Die angekündigte Umplanung der vorgesehenen neuen Wohnanlage im Schönmoos hat schon zu einigen, teils kritischen Anmerkungen aus der dortigen Anwohnerschaft geführt. Das hat Tutzings Bürgermeister Ludwig Horn heute in der Bauausschuss-Sitzung des Tutzinger Gemeinderats mitgeteilt, in der die beabsichtigten Änderungen konkretisiert worden sind. Verband Wohnen will höher hinaus Der für den sozialen Wohnungsbau im Landkreis Starnberg zuständige Verband Wohnen, der auf dem Grundstück drei Häuser errichten will, hat seine Planung überarbeitet und dabei auch neue Erkenntnisse zu den Baugrundverhältnissen eingearbeitet. Der Bau- und Ortsplanungsausschuss des Tutzinger Gemeinderats hat sich in seiner heutigen Sitzung mit den Änderungen befasst und sie einstimmig gebilligt.
Einiges soll anders werden als bisher vorgesehen. Die auffälligste Änderung betrifft eine geplante Tiefgarage: Statt wie ursprünglich vorgesehen unter den Häusern 1 und 2 – zwischen der Niederebersdorfer Straße und dem Schönmoosweg - soll sie künftig unter Haus 3 an der Sudetendeutschen Straße entstehen. Das macht auch eine Verlegung der Tiefgaragenzufahrt notwendig. In der Anwohnerschaft waren unter anderem Bedenken wegen eines erwarteten stark zunehmenden Verkehrs in den engen Straßen des Schönmoos-Viertels geäußert worden. Das hat in der Sitzung aber keine Rolle gespielt, gefragt wurde nur nach dem Stellplatzschlüssel. Der soll nur die Hälfte des ansonsten in Tutzing geforderten Werts - 0,5 Stellplätze statt 1 Stellplatz je Wohneinheit - betragen.
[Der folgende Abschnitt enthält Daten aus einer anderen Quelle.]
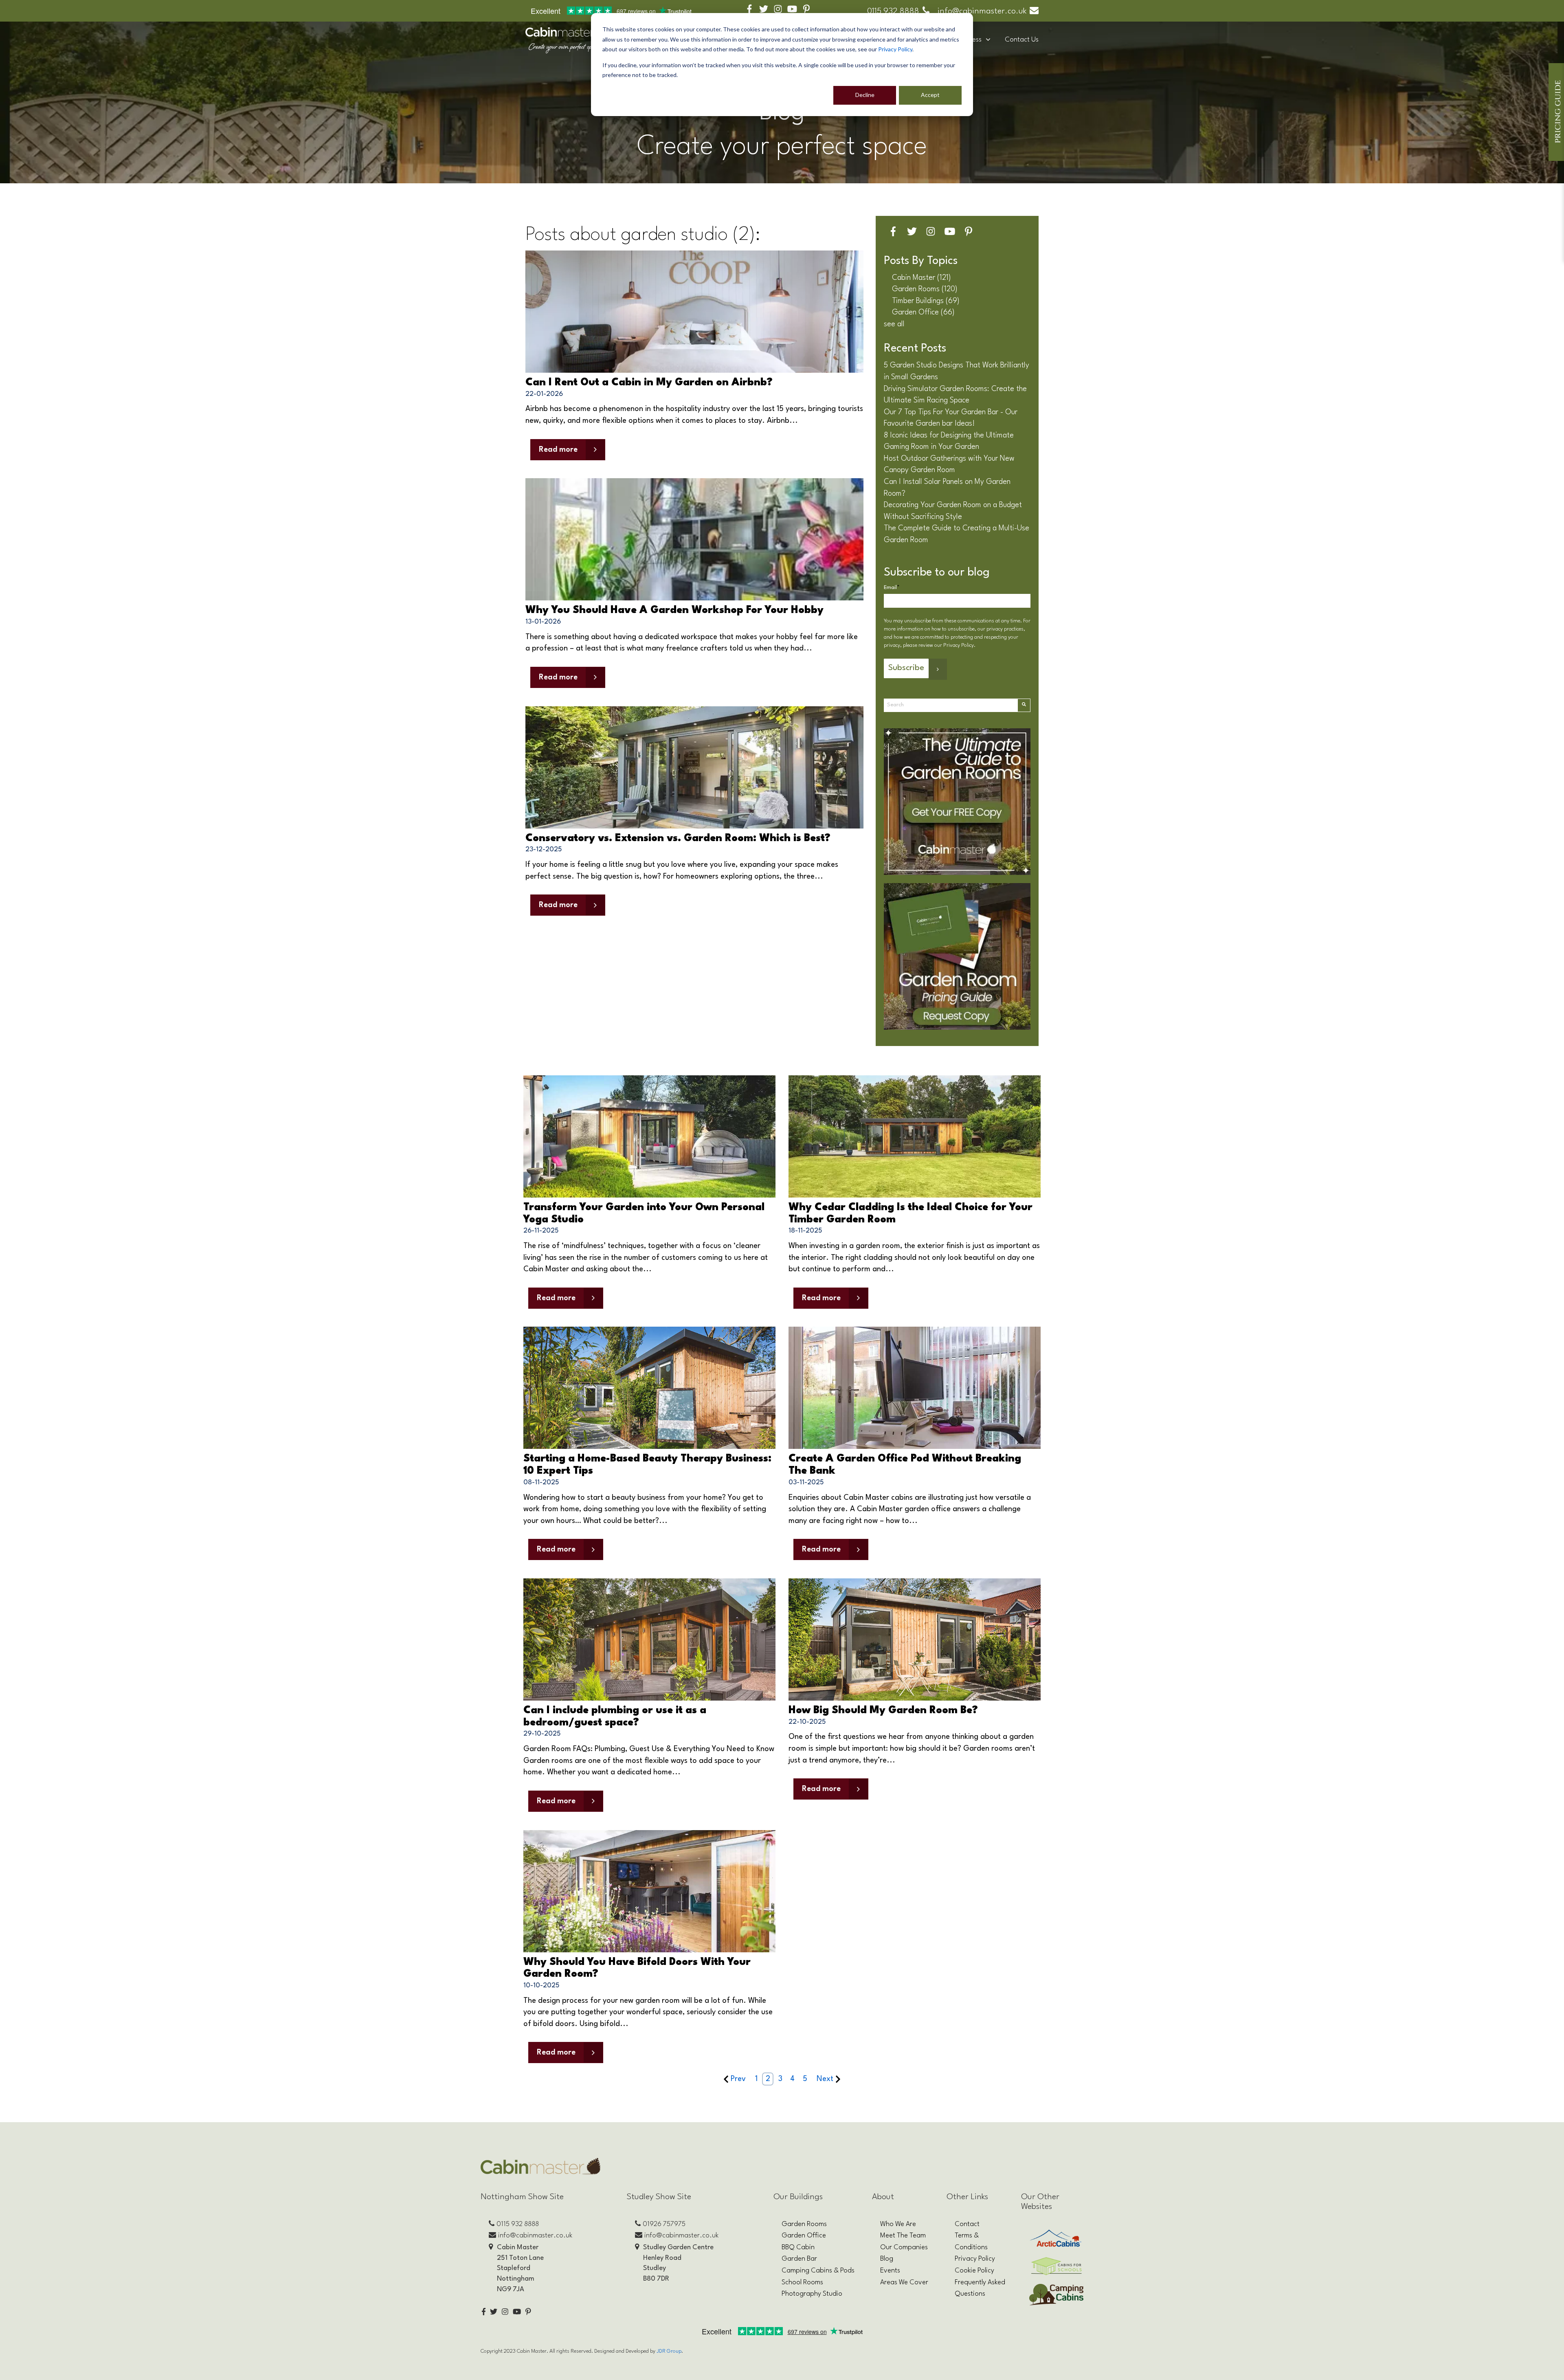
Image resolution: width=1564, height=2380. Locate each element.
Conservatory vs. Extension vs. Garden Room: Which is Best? (677, 838)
Haus 1, das dem Bahnhof nächste Gebäude an der Niederebersdorfer Straße, soll zudem um 1,50 Meter nach Süden verschoben werden – ein Zugeständnis an die Topografie: Im Norden des Grundstücks steigt das Gelände steil an - der zusätzliche Abstand soll hier für mehr Spielraum sorgen. Aber nicht nur das: Für dasselbe Gebäude ist außerdem eine Anhebung der sogenannten Gebäudenulllinie um 0,50 Meter vorgesehen. Wand- und Firsthöhen sollen zwar bleiben wie ursprünglich geplant, doch das Haus selbst wird durch eine entsprechende Aufschüttung faktisch einen halben Meter höher situiert. Die Höhenlagen und Kubaturen der Häuser 2 und 3 sollen von den Änderungen unberührt bleiben.
Gestiegene Baukosten und neue Erkenntnisse zu den Baugrundverhältnissen
Als ausschlaggebend für die Anpassungen genannt werden zum einen die im laufenden Verfahren konkretisierten Erkenntnisse zu den Baugrundverhältnissen, zum anderen die wirtschaftlichen Auswirkungen der gestiegenen Baukosten. Weil die Verlegung von Tiefgarage und Zufahrt sowie die Höherlegung der Nulllinie von Haus 1 die Grundzüge der Planung berühren, reicht eine einfache Anpassung des Bebauungsplanentwurfs nicht aus: Eine erneute öffentliche Auslegung ist notwendig. Bürgerinnen und Bürger bekommen damit noch einmal Gelegenheit, sich zum geänderten Plan zu äußern. Zuvor müssen zudem einzelne Gutachten – etwa das Immissionsgutachten – an die neue Planung angepasst werden.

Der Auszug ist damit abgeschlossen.